I’ve been criticized recently due to the perception that I am insufficiently moved by the suffering of people in Ukraine. By this my critics actually mean “the suffering of people in Ukraine since February when Russia invaded.” They do not mean the suffering of people in Ukraine during the 8 year long civil war that has seen 14,000 deaths (a combined total that includes thousands of civilians plus soldiers on both sides).
Those consuming corporate media in the U.S. tend to know very little about what led up to (insert several perjorative terms here) Putin launching military operations and are unable to determine whether those are actually war crimes or would be considered legitimate pre-emptive actions by the United Nations. In the face of impending attacks that the Ukranian government and its militias were preparing to launch against Russian ethnic populations in the Donbass region, and the published plans for regime change in Russia using exactly those tactics, the UN might not come down on the side of U.S. liberals.
These people look with approval at events like the Metropolitan Opera in New York cancelling a Russian diva and replacing her with a Ukranian soprano. I, on the other hand, laugh out loud at the absurdity. A singer pressured to essentially sign a disloyalty oath will not be allowed to perform.
Yes, by all means let’s cancel the performing artists of every nationality if their nation wages war against others. (That huge whooshing sound was the careers of innumerable U.S. singers and other artists being flushed down the toilet.)
When opposing wars waged by my own nation using my tax dollars, I’ve often considered whether or how much to share gruesome pictures of people suffering.
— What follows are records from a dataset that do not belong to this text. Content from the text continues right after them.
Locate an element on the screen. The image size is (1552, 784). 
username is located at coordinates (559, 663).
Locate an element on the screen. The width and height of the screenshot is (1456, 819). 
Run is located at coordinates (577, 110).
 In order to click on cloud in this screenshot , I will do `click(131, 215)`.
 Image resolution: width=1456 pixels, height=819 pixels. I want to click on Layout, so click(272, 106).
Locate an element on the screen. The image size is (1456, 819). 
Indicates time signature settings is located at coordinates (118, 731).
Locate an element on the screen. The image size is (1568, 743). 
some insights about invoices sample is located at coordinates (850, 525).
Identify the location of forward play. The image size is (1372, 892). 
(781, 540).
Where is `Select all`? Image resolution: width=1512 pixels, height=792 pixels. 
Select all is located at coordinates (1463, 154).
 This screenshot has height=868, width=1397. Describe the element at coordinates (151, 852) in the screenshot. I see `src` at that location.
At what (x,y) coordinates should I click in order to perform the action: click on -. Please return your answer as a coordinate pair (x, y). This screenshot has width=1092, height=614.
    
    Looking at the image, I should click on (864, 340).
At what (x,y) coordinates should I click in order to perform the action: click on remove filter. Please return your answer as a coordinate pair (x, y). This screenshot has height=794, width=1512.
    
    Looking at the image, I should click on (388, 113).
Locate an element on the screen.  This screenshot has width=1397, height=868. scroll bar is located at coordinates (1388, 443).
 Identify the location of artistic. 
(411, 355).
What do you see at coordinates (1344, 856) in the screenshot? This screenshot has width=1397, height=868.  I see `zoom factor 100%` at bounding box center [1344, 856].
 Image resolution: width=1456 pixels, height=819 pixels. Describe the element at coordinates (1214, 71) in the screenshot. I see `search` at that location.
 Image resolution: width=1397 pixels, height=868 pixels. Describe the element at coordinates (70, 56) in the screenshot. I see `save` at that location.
On the one hand seeing the corpses of little children burned up in their beds by U.S. drone strikes might galvanize my fellow Americans into knowing, caring, and taking action.
On the other hand, there is my aversion to so-called “war porn” or the vicarious pleasure to be had by viewing the suffering of others. Susan Sontag’s book Regarding The Pain Of Others made a great impression on me. If you’re a long time reader of my blog, you could probably pinpoint right around when I read that book by the declining frequency of my sharing photos or videos of people suffering in wars or as refugees.
The fog of war makes it very difficult to determine which reports of atrocities and war crimes are false flags, or doctored evidence, and which are authentic.
This is true for all sides in all conflicts, but the 21st century seems to have accelerated the process of manufacturing consent by media manipulations. Game changers like digital video that is so easily created and shared are having their effect and it’s difficult to know whether they’re bringing more truth or more fiction.
For example, this reporting seems authentic to me although of course I can’t know for sure: “Exclusive: Ukrainian Refugees in Moldova Spare No Words on Zelensky Gov’t.” It was shared by a source I trust, the United National Antiwar Coalition. Conversely, am I inclined to trust war reporting that is a) cookie cutter and b) shared by corporate news outlets that have repeatedly lied us into wars with fabricated claims of war crimes and other atrocities? Not so much.
I am opposed to all wars, and I focus on holding my own nation accountable.
The U.S. and its posse NATO are largely responsible for the current phase of the war in Ukraine (and the vast majority of wars raging on the planet right now).
No doubt there is suffering in Ukraine and among Ukrainian refugees.
My solution: disband NATO, cut the Pentagon budget by 90%, and close the 800 military bases the U.S. operates in other countries.
Not only would this reduce suffering in Ukraine, it would reduce the threat of climate collapse as the Pentagon is the biggest institutional emitter of greenhouse gasses on the planet. By a mile.
And, it would significantly reduce the threat of nuclear war. Sabre rattling of nukes on both sides is alarming and makes me wonder if these folks read the same articles as I do, the ones that remind us that contemporary nuclear weapons are far more destructive than those dropped on Hiroshima or Nagasaki.